Anwohner der Burgstraße gründen Bürgerinitiative "Pro Ortsumgehung"

- Bad Arolsen-Wetterburg (-es-). Die Anwohner der Burgstraße und weitere Wetterburger formieren sich zu einer Bürgerinitiative für den Bau einer Umgehungsstraße. Dabei ist den Initiatoren wichtig, dass ihre Bemühungen keine Spaltung im Ort verursacht. Ziel sei es vielmehr, den Bürgerwillen zu dokumentieren und den Ortsbeirat und die Stadtverordneten bei ihrer Meinungsfindung positiv für eine Ortsumgehung zu bestärken.

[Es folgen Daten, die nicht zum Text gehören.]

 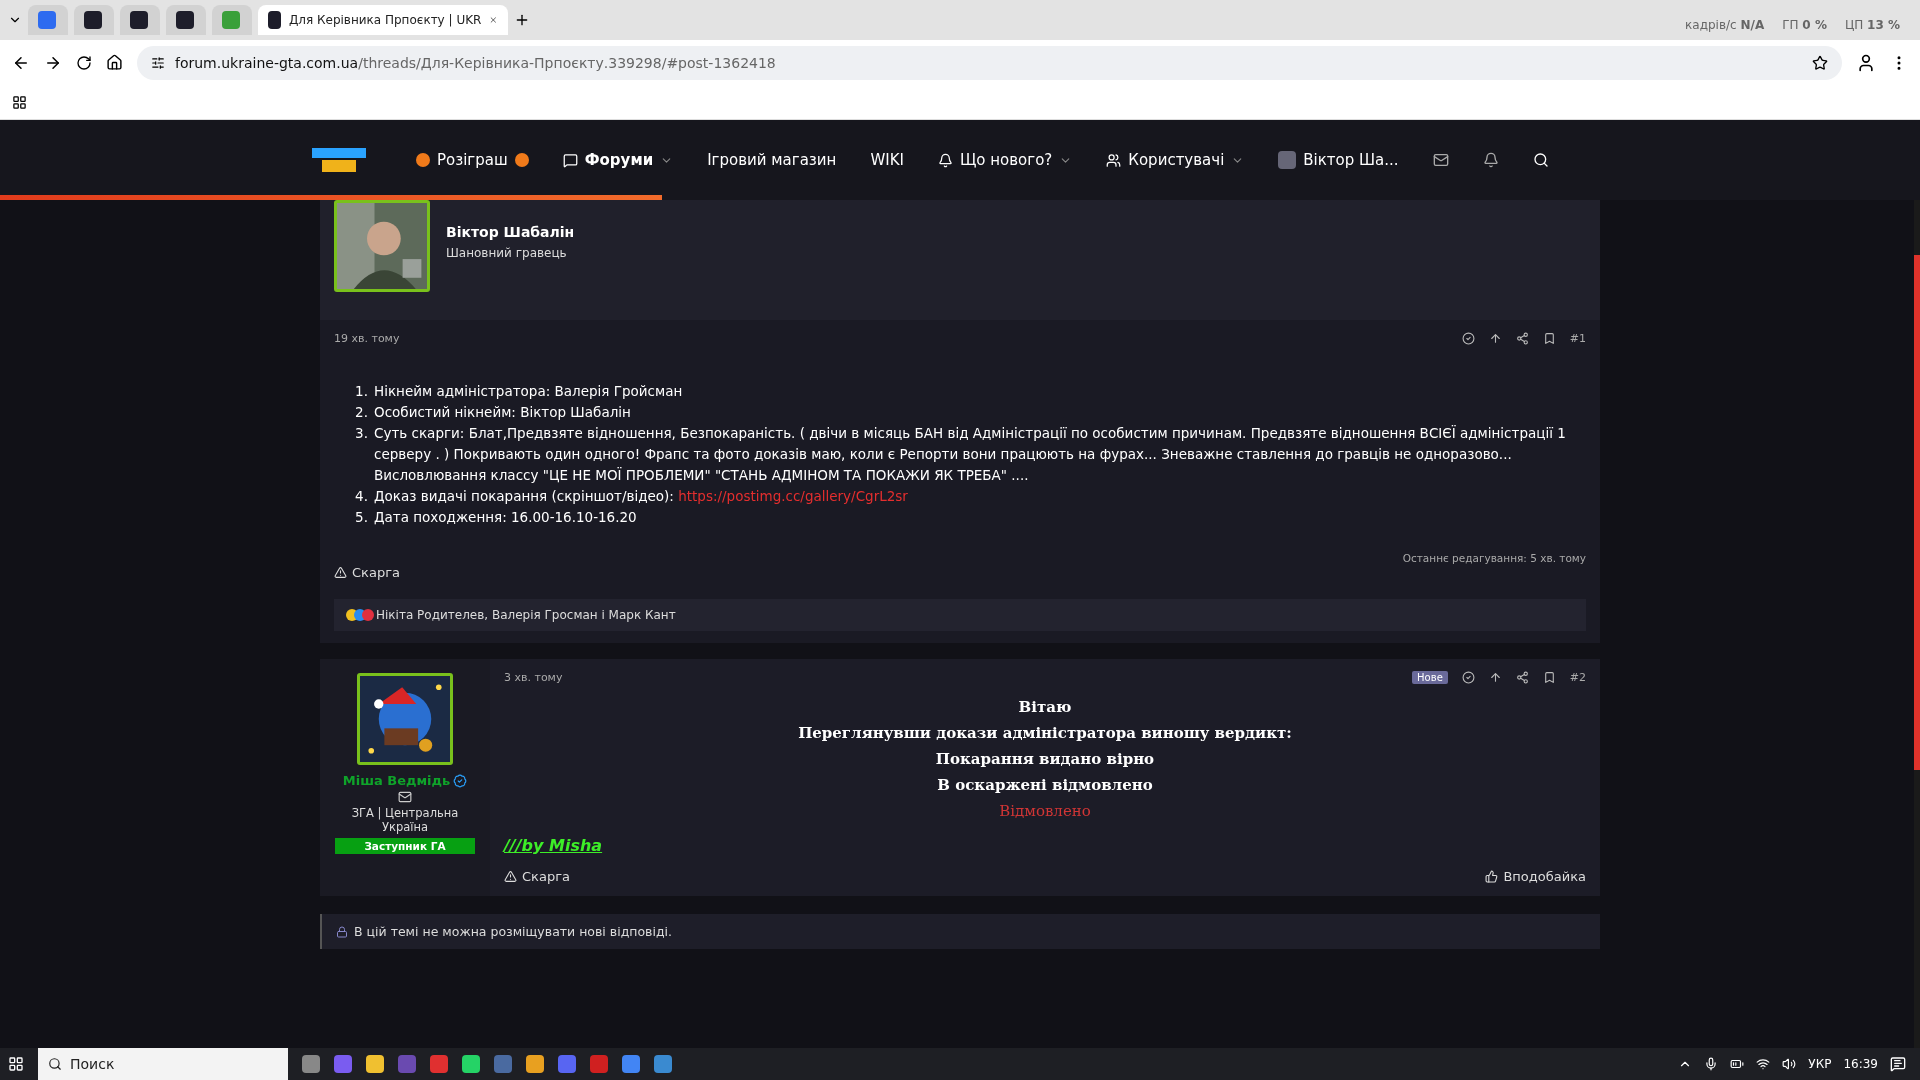 What do you see at coordinates (506, 518) in the screenshot?
I see `list-item: Дата походження: 16.00-16.10-16.20` at bounding box center [506, 518]. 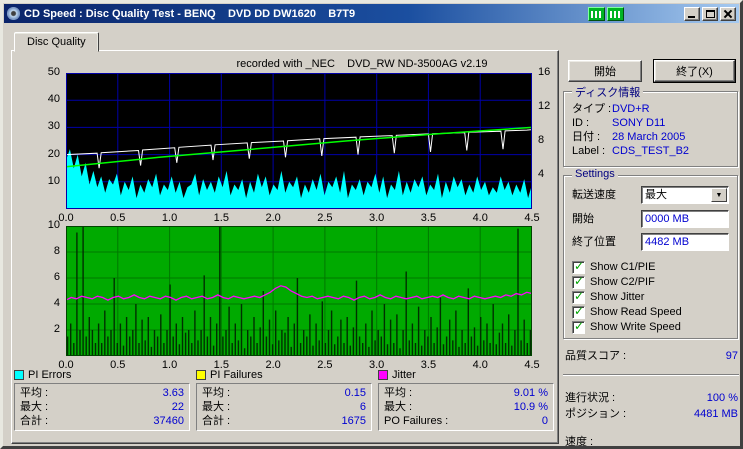 What do you see at coordinates (685, 195) in the screenshot?
I see `transfer-speed-select: 最大 ▼` at bounding box center [685, 195].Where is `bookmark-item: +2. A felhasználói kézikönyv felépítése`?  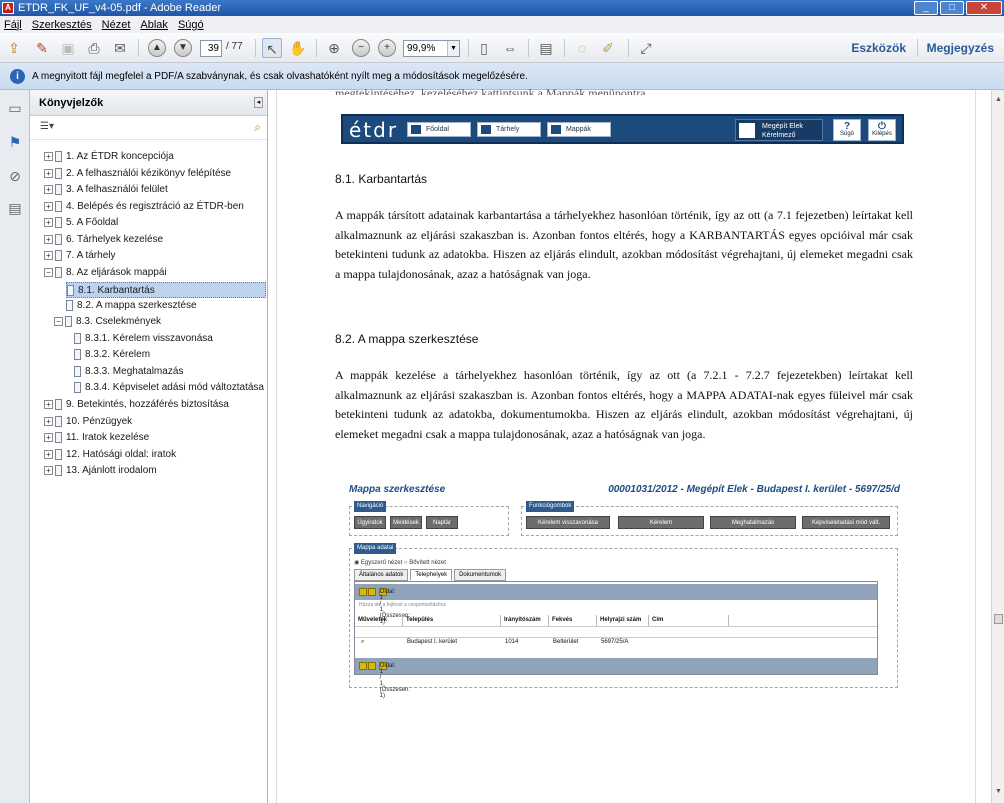 bookmark-item: +2. A felhasználói kézikönyv felépítése is located at coordinates (138, 174).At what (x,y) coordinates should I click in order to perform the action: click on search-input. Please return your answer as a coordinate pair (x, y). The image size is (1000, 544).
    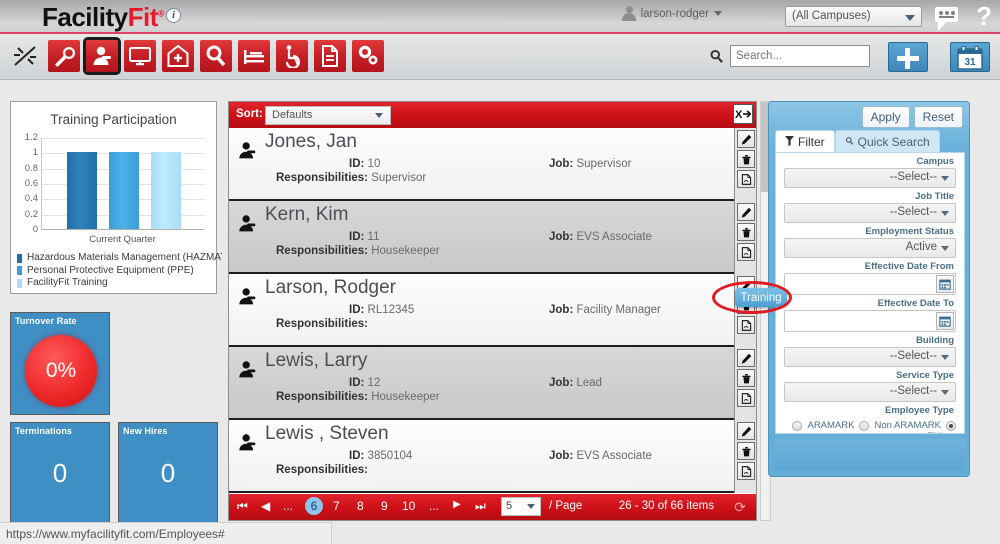
    Looking at the image, I should click on (800, 56).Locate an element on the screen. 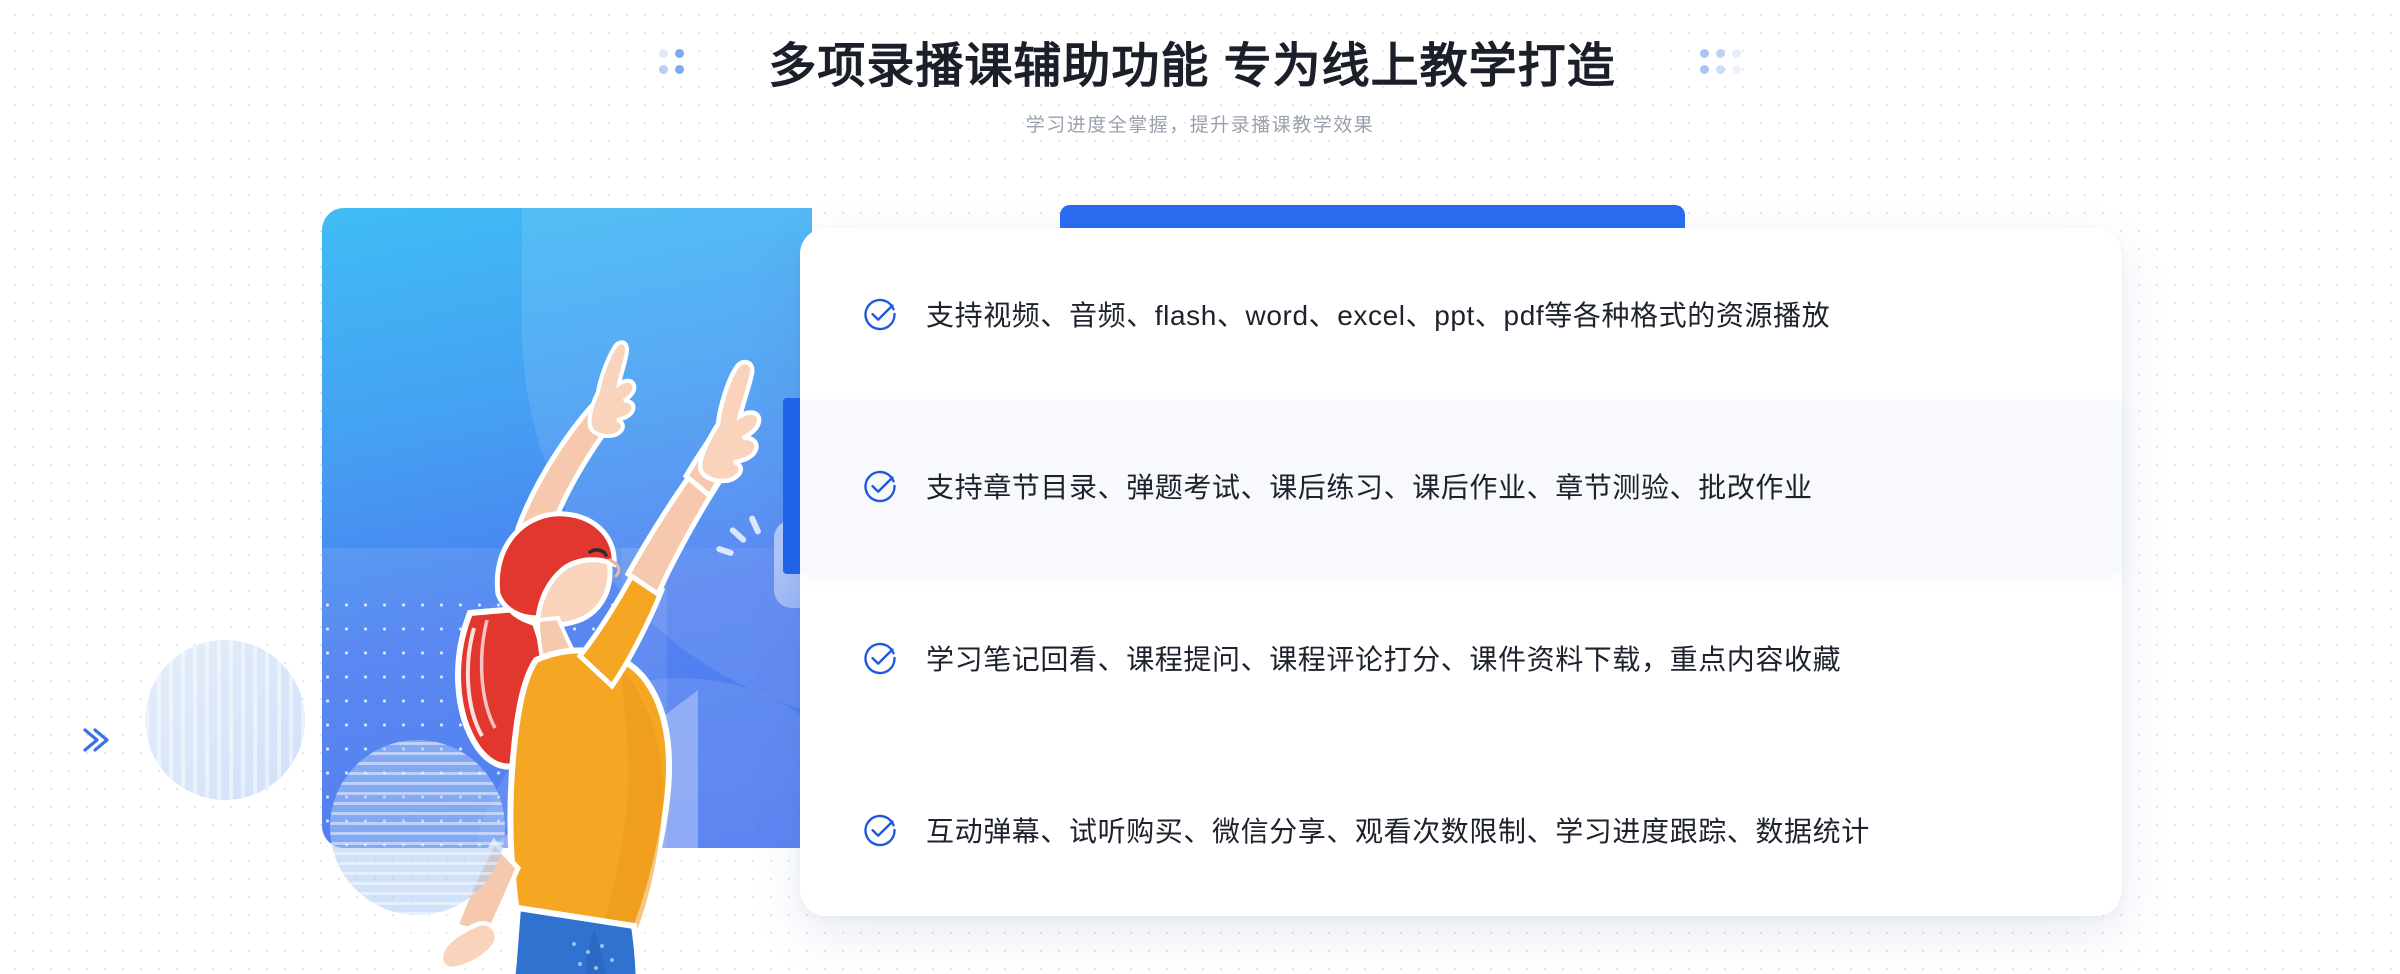  feature-row-3: 学习笔记回看、课程提问、课程评论打分、课件资料下载，重点内容收藏 is located at coordinates (1461, 658).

Die Bürgerinitiative beabsichtigt, ab heute Abend eine Informationsschrift an alle Haushalte in Wetterburg zu verteilen und dann ab dem kommenden Wochenende eine Unterschriftenaktion „PRO Ortsumgehung“ zu starten. Der Sprecher der Bürgerinitiative ist Wilhelm Ammenhäuser, Telefon 05691/5451. Außerdem gehören Hans-Joachim Wierschula und Herbert Frese zum Führungsteam. In der Informationsschrift heißt es, dass derzeit eine „historisch einmalige Chance“ bestehe, eine Umgehungsstraße für Wetterburg auf den Weg zu bringen. Die Ortsumgehung sei dringend nötig angesichts von täglich 8333 Fahrzeugen in der Burgstraße, davon 482 Lastwaen. Die Prognose gehe sogar von 10 000 Fahrzeugen aus. Besonders die Entwicklung des Gebietes Hagenstraße bringe eine weitere erhebliche Mehrbelastung an Lärm- und Schadstoffen mit sich. Dadurch werde die Wohnlage immer unattraktiver. Zunehmend Leerstand und erheblicher Wertverlust der Immobilien seien die Folge. Auch die Parksituation sei unerträglich, der Aufenthalt im Verkehrsraum unmöglich und mit großen Gefahren verbunden. Deshalb will die Bürgerinitiative auf Ortsbeirat und Stadtverordneten Versammlung einwirken, damit der Weg für eine Ortsumgehung Wetterburg frei gemacht wird. Als Sofortmaßnahme wird eine strengere Überwachung des Durchgangsverkehrs gefordert.